EXERCISE PROMPT ::
Which lines of the listing hold the string "will"? Show each of them.
┄┄┄┄┄┄
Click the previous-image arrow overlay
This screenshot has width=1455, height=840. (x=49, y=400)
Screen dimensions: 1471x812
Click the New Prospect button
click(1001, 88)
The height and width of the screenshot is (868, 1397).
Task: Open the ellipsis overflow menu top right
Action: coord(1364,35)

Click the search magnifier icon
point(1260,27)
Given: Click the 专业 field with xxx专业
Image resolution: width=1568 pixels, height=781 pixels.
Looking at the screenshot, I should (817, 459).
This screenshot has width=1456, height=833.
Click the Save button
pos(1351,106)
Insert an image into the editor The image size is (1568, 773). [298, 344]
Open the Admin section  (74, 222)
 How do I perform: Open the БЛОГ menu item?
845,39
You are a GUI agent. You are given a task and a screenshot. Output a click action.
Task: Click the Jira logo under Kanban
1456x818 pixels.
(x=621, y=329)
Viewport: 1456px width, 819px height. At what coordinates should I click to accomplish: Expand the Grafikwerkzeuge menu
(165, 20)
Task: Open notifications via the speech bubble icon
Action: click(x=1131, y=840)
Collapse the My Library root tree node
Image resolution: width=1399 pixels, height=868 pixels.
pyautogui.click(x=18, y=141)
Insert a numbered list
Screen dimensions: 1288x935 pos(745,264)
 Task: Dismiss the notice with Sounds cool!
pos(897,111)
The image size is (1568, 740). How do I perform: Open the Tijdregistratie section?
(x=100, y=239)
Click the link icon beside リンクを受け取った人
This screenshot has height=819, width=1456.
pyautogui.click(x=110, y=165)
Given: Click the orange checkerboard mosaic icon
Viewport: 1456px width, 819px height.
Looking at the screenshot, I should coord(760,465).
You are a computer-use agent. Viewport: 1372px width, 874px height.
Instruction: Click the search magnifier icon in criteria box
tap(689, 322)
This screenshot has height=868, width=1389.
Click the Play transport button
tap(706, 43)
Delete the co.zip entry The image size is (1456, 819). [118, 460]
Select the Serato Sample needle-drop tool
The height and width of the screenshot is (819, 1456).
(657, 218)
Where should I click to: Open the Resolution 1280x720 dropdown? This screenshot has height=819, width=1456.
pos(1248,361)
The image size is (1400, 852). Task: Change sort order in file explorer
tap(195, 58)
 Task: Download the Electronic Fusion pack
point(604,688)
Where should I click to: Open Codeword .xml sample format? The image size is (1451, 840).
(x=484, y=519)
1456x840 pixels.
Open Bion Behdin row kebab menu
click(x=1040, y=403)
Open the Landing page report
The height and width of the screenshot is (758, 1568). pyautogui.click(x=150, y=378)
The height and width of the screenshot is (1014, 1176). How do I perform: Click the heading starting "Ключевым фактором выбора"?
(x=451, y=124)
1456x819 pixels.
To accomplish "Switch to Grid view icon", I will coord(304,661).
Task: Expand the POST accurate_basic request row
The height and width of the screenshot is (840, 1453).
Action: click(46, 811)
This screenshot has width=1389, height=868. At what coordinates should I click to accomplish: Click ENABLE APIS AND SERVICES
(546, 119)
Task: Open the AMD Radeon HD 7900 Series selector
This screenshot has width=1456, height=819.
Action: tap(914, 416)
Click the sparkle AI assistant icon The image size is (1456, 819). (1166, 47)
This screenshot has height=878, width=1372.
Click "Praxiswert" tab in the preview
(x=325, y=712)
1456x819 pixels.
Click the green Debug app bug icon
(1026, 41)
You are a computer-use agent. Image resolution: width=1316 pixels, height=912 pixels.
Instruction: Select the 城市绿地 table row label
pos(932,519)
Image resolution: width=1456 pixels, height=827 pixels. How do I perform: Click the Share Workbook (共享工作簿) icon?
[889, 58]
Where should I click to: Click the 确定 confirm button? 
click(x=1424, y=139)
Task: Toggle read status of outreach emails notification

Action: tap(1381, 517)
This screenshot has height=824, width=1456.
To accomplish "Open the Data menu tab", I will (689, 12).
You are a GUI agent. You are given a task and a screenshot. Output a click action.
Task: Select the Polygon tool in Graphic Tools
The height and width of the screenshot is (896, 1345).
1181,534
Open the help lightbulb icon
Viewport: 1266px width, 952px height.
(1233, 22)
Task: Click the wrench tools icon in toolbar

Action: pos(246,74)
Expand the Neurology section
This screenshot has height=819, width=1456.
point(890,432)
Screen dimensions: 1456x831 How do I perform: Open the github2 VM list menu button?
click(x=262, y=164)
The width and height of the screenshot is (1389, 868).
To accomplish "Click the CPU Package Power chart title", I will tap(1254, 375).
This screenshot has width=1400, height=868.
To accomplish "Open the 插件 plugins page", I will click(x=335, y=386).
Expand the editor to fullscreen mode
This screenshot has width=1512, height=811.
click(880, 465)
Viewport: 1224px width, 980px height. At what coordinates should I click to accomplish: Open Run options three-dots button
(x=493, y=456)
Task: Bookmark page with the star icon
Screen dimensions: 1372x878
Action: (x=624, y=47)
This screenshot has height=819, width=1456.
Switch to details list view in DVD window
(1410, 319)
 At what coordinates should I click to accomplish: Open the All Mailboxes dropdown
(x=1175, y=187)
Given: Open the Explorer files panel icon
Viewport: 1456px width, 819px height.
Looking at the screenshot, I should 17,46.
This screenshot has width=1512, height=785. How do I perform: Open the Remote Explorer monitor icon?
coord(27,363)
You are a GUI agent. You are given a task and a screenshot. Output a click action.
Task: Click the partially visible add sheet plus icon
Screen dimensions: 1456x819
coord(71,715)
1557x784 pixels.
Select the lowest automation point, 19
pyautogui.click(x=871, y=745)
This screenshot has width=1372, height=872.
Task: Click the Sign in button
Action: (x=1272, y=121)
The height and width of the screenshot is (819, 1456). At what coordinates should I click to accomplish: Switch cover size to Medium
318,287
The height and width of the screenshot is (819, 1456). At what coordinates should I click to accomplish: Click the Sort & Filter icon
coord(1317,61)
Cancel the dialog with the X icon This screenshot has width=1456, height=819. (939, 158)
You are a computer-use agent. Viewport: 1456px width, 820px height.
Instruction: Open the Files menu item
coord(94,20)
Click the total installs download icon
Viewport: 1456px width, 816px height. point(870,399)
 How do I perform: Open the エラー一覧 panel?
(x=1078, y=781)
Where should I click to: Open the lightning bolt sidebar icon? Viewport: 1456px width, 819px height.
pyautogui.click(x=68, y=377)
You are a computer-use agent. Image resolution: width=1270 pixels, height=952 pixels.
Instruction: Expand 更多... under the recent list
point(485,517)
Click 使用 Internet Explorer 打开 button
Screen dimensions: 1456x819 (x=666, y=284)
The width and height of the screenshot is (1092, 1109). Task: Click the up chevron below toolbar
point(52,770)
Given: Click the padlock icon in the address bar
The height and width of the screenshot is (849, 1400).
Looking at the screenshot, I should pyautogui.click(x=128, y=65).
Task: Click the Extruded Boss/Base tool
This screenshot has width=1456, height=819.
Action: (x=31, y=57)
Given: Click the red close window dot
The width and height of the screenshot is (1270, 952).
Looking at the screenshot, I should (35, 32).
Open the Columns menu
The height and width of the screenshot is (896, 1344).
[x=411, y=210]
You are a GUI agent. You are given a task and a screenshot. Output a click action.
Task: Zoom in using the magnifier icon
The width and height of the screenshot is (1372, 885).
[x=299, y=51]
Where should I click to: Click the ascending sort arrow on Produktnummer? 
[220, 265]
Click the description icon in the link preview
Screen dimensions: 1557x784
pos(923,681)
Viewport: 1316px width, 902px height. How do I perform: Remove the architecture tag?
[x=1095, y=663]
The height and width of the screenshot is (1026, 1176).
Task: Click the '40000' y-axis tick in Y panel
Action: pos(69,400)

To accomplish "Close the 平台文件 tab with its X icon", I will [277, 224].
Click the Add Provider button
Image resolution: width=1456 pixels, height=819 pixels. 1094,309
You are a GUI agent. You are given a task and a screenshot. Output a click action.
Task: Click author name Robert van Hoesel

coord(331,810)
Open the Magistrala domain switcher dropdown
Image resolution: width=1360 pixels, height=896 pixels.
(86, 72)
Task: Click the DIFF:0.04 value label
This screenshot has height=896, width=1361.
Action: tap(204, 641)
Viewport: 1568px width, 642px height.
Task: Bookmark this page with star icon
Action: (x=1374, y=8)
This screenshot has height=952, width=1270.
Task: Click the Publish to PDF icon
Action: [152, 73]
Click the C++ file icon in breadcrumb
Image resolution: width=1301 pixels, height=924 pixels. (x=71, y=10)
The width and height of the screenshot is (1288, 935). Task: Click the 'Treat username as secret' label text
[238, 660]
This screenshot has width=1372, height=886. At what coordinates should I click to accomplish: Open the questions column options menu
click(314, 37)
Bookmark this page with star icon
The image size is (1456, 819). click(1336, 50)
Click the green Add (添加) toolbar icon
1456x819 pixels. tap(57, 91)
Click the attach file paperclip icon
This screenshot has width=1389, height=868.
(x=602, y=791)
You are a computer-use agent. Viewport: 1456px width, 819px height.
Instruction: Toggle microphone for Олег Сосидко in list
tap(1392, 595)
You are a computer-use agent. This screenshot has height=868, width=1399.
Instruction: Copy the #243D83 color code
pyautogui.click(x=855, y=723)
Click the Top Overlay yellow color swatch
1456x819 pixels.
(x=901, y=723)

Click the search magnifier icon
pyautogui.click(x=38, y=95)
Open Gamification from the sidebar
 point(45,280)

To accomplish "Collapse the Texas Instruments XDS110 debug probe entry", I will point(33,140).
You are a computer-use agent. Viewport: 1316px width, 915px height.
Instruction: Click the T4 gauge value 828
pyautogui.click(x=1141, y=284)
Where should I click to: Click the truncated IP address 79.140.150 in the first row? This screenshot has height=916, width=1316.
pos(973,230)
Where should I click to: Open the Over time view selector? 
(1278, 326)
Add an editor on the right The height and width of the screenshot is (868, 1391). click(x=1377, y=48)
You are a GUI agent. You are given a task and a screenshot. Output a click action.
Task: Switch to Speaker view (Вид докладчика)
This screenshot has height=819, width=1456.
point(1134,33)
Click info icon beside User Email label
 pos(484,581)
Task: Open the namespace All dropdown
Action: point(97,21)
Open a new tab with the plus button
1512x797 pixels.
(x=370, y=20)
┄┄┄┄┄┄
EXERCISE ANSWER ::
To accomplish "Switch to Grid view icon", I will coord(304,661).
To accomplish "Open the Data menu tab", I will (689, 12).
To accomplish "Click the CPU Package Power chart title", I will tap(1254, 375).
To accomplish "Open the 插件 plugins page", I will click(x=335, y=386).
To accomplish "Close the 平台文件 tab with its X icon", I will [277, 224].
To accomplish "Collapse the Texas Instruments XDS110 debug probe entry", I will point(33,140).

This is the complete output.